Nothing less will satiate the public’s appetite for murders-by-the-numbers, details of which they can regurgitate as readily as they do Play Whe ‘marks’, even if their education included only addition and subtraction, tutored as they were by equally daft talk show hosts, many of whom are mentally challenged; they can recognize only symbols, not statistics, which qualifies them for the jobs they do, peddle ‘tah-tah’ to consumers who revel in it.
Out of curiosity, how many people who complain about overwhelming crime have ever come face-to-face with guns aimed at them, or less likely, fired? I suspect the number will be below five percent. In fact, outside of the so-called ‘hot spots’, few people will have ever heard gunfire. My wife and I were victims of a ‘home invasion’ back in 2002- at least that’s what they call it now. Back then, we would say, we were robbed by two bungling, gun-toting bandits. They relieved us of a few items, jewellery and a small sum of money. They left after I managed to talk them out of their misadventure. During that episode, one bandit held my wife and pointed the gun at her ear throughout the ordeal which lasted about fifteen minutes.

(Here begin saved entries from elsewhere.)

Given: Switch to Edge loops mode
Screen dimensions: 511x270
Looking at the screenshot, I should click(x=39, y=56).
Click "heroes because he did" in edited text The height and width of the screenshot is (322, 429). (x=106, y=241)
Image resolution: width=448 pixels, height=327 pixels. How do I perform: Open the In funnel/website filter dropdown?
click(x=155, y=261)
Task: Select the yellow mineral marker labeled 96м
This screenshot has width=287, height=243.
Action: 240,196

A few years earlier, a lone gunman robbed a grocery at the top of my street. Fleeing the scene with whatever cash he took, he ran towards where I stood in my yard, preparing to go for an afternoon run. The grocer drove his car towards the fleeing bandit who took a shaky aim in our general direction. I thought: this fool will surely damage my car. He missed everything. He escaped only because neither the grocer nor I had a firearm.
Now murders in that period were far fewer than they are today and citizens have every right to be very disturbed. If crime of the magnitude we face must be significantly impacted, Commissioner Jacob knows he must go back to basics: information, information, information. Otherwise called intelligence in anti-crime or military operations. The gathering of credible and evidence-backed information is fundamental to any army or police unit involved in operations where there are no clear lines between ‘enemy’ and ‘friendly’ forces.

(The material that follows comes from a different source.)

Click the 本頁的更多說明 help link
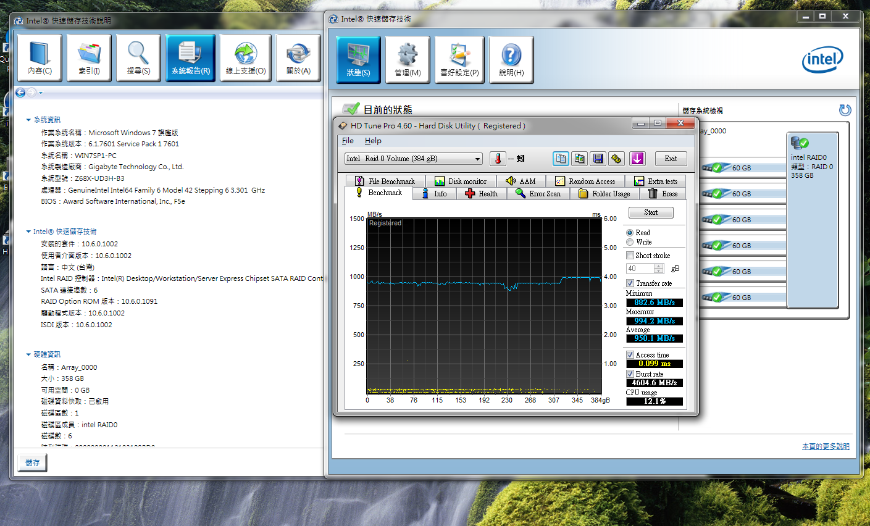The width and height of the screenshot is (870, 526). 825,446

Without such intelligence the police are shooting in the dark, hence the reason why there are such outcries when they target the wrong persons. Gone are the days when highly skilled police officers were trained to infiltrate gangs and criminal empires, working undercover, appearing much like the perpetrators of crime, even joining missions with them all in the name of enforcing the law and maintaining order.

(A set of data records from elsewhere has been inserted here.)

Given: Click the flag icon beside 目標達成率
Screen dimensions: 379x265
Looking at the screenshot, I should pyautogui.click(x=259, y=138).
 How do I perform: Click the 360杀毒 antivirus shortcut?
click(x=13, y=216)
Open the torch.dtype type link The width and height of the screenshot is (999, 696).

While they help, electronic devices such as CCTV and other surveillance equipment are useless when it really matters. The criminals use them for target practice or knowing where they are located they arrange for other shows to be picked up by the devices as they saunter off to their real targets. That is the reality out there, Commissioner. You and I and thousands others know that.
We also know that on every block in every corner of this country, the communities know precisely who the criminals are, who committed what crimes, where weapons are hidden, who the dealers that sell guns are etc. The missing links in this fight to win back our country from elements bent on making us look like hell on earth are intelligence, and very importantly confidence in the police service and judicial system. Sadly, we have failed in all three and we have known this for many years but we have not acted on them.
Some radical thoughts are going through my mind which I have neither the space nor time to address today. A teaser: won’t martial law circumvent the need to adhere to tedious judicial strictures? I am prepared to discuss this another time-but soon.